The first two words that came to my mind about the Rolling Stone cover of The Bomber Dzhokhar Tsarnaev were “craven” and “disingenuous,” but they were followed by other words.


The craven part is easy. The magazine needs clicks, tweets, looks, dollars, and chatter. The cover aims for what it needs, in the most expedient, efficient way possible.

The cover is disingenuous because it denies the magazine’s own iconicity. With what must be faux naiveté, the editors act as if they don’t know that the Rolling Stone magazine cover itself is a cultural player, and semiotic. It’s something that signals culturally, to the extent that it becomes its own event, not merely an innocent, neutral conduit of an objective thing like the bomber’s selfie. To be on the cover of Rolling Stone is to have become a star, because you are on the cover. It’s a cultural tautology, but a real one. You know you’re a star because you’re on the cover of RS and you’re on the cover of RS because you’re a star.

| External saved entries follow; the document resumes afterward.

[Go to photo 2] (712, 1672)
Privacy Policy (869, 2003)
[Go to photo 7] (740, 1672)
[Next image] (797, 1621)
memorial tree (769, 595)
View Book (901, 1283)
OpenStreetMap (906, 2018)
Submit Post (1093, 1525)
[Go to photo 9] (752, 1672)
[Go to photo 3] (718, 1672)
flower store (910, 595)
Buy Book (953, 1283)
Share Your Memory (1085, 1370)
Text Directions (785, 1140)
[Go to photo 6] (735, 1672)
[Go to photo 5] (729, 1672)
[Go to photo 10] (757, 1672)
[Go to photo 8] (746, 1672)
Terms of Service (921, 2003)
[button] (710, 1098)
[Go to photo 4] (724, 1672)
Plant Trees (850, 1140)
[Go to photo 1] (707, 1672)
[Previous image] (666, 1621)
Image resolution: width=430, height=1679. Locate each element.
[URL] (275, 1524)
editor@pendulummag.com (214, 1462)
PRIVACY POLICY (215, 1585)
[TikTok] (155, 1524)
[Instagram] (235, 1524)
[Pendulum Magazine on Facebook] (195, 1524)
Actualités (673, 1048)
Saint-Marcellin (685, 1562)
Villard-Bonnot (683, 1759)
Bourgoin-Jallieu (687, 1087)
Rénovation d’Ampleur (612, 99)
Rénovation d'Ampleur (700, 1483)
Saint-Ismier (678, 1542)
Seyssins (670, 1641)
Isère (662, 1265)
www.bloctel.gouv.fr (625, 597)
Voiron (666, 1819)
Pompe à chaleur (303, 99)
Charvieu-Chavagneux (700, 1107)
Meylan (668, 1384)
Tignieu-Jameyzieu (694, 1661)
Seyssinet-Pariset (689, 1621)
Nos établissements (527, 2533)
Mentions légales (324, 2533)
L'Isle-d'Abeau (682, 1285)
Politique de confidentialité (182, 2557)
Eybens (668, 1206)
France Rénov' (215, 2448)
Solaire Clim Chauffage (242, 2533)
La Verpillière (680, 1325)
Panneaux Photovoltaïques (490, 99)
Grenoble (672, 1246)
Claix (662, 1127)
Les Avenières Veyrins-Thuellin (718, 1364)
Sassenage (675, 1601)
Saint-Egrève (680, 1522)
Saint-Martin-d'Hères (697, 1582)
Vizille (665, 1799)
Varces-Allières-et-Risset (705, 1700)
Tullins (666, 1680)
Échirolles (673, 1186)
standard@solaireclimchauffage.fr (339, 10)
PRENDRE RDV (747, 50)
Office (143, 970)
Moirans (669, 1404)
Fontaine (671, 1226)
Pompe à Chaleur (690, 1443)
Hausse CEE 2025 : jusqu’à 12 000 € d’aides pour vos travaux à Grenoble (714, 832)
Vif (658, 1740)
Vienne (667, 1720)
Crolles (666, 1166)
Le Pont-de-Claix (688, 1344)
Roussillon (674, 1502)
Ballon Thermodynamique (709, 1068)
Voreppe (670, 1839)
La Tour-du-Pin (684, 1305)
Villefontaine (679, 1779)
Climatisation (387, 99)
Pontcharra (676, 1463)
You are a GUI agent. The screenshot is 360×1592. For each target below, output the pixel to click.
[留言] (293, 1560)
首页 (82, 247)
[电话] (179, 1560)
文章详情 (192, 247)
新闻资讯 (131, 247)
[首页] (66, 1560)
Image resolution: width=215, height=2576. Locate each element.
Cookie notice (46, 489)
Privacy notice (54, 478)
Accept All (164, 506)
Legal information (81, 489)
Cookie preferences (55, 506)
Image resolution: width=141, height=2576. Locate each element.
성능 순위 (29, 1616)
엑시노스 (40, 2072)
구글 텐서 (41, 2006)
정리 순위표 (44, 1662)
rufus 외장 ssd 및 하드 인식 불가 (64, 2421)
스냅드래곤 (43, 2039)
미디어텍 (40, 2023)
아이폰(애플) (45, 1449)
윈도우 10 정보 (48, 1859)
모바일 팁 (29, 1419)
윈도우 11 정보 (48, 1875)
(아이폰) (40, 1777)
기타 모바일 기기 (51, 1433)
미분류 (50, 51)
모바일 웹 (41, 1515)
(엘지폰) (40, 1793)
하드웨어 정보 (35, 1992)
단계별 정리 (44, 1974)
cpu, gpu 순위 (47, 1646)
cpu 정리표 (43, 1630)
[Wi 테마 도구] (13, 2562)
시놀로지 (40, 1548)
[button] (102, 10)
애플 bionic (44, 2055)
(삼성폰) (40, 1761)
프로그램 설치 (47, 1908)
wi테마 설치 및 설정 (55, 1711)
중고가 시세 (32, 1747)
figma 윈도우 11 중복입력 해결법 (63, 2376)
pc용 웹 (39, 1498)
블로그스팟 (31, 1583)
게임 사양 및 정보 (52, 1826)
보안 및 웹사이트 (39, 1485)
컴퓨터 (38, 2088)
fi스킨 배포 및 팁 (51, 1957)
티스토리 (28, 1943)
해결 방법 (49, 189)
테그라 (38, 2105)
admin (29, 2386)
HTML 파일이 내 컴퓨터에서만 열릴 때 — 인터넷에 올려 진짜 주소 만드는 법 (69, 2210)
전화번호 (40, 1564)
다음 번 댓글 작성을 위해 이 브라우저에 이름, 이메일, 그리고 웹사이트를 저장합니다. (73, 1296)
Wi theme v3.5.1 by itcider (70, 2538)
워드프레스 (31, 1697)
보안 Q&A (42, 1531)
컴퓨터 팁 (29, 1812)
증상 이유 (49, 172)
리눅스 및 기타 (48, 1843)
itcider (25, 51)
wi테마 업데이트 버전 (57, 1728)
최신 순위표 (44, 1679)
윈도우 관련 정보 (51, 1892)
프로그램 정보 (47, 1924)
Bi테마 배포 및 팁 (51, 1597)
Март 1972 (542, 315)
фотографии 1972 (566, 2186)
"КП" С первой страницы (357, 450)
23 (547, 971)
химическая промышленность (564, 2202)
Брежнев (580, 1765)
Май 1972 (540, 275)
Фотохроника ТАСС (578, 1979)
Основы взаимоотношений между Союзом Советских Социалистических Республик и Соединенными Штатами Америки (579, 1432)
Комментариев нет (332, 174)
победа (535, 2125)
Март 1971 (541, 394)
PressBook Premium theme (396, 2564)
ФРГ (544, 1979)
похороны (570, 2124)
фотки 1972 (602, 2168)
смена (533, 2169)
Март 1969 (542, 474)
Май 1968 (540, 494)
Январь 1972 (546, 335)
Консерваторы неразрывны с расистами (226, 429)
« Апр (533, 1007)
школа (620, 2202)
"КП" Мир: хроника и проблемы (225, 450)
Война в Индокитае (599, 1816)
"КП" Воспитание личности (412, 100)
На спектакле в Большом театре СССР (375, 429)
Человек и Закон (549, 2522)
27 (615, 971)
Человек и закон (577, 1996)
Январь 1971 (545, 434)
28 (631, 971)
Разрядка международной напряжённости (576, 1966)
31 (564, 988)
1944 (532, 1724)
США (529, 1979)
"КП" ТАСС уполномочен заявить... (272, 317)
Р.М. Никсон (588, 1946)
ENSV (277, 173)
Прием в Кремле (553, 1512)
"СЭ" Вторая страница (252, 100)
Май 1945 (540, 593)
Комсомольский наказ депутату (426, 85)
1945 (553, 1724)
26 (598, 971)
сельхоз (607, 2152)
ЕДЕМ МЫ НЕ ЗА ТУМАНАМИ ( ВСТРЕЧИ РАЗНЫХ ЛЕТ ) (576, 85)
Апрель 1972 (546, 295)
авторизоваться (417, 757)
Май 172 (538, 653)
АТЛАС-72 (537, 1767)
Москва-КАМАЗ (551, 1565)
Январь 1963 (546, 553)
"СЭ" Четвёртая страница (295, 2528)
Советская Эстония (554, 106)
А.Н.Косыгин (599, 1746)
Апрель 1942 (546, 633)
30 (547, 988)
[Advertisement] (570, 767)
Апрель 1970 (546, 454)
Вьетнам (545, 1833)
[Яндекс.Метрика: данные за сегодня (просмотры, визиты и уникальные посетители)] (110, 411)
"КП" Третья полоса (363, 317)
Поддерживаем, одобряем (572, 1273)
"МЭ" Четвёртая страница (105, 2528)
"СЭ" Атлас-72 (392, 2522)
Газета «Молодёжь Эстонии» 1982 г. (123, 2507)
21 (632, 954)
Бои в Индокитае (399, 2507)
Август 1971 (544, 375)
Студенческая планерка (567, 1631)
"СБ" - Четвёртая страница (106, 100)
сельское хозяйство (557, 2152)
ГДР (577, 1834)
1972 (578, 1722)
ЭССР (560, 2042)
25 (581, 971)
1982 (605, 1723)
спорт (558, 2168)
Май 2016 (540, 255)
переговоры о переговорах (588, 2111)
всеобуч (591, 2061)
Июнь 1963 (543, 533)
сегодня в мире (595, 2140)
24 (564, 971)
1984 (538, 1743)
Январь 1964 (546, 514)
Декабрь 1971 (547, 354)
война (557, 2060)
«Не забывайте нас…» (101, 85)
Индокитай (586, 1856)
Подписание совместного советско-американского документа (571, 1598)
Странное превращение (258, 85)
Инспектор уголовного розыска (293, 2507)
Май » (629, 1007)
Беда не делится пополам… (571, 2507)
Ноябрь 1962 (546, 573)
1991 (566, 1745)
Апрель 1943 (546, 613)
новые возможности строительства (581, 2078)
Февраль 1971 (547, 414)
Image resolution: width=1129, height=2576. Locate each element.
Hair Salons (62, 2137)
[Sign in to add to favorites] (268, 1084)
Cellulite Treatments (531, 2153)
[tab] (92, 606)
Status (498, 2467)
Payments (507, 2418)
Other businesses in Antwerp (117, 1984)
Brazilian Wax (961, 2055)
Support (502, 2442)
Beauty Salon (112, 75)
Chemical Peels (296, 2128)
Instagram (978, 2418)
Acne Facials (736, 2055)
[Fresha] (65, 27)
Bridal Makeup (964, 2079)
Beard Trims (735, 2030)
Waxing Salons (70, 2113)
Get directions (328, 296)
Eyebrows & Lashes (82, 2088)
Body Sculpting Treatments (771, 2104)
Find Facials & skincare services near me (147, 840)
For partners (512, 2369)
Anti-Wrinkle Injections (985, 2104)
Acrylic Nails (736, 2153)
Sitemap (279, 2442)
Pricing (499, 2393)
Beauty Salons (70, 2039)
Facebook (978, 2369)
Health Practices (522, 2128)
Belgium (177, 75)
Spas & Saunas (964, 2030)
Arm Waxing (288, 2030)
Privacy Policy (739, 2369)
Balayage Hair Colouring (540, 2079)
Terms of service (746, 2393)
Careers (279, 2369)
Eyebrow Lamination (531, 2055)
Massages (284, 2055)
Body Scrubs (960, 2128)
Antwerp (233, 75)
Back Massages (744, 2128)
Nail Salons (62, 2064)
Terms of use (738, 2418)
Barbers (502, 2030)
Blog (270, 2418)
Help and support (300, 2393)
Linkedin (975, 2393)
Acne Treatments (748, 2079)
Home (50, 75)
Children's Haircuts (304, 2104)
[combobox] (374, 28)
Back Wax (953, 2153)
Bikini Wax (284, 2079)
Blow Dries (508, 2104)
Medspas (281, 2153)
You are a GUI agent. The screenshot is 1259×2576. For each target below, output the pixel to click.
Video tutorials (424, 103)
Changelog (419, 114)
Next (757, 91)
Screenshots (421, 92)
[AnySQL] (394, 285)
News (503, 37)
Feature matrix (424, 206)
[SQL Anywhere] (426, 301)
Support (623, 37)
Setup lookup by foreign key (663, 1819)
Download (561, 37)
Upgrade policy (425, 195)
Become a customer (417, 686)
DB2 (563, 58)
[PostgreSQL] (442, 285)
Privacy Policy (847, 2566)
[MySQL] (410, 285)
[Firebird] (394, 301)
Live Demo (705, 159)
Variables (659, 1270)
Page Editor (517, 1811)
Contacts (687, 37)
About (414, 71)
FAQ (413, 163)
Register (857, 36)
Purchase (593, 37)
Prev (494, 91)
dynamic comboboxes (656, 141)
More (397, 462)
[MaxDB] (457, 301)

Had this been the cover of, say, Foreign Policy, it might not have offended as many people, since celebrity and stardom isn’t the semiotic of that magazine, and it doesn’t have RS’s anointing celebrity authority. No one says, “I’ll know I’ve made it when I’m on the cover of Field & Stream,” or Cat Fancy. But they do, and have, said that about Rolling Stone.

Wouldn’t it be better if the editors just embraced the craven, and said, “look, magazines are dropping like flies, and we wanted to draw eyeballs?” Or, “it’s our business to generate buzz that generates clicks and ad dollars.”

As for the disingenuousness: The editors retort that the writer interviewed “dozens” of people, and try to hide the cover—ironically!–behind the article, and its seriousness of purpose.

The idea of the article is just fine. We should all seek to understand things deeper and better–even monstrous things like bombings. But nothing would have stopped the editor from praising the article to the skies, with any number of provocative cover photos, so the defense of the article is a non-sequitur to the critique of the cover.

Incidentally, the article belongs to the genre of Humanize the Monster (as RS itself calls the bomber) journalism that we’re familiar with by now. Take a criminal and get behind the criminal’s motives, background, lifestyle, and experiences. Typically, mothers get subtly blamed for their inadequacies, other adults for their obliviousness, and so on.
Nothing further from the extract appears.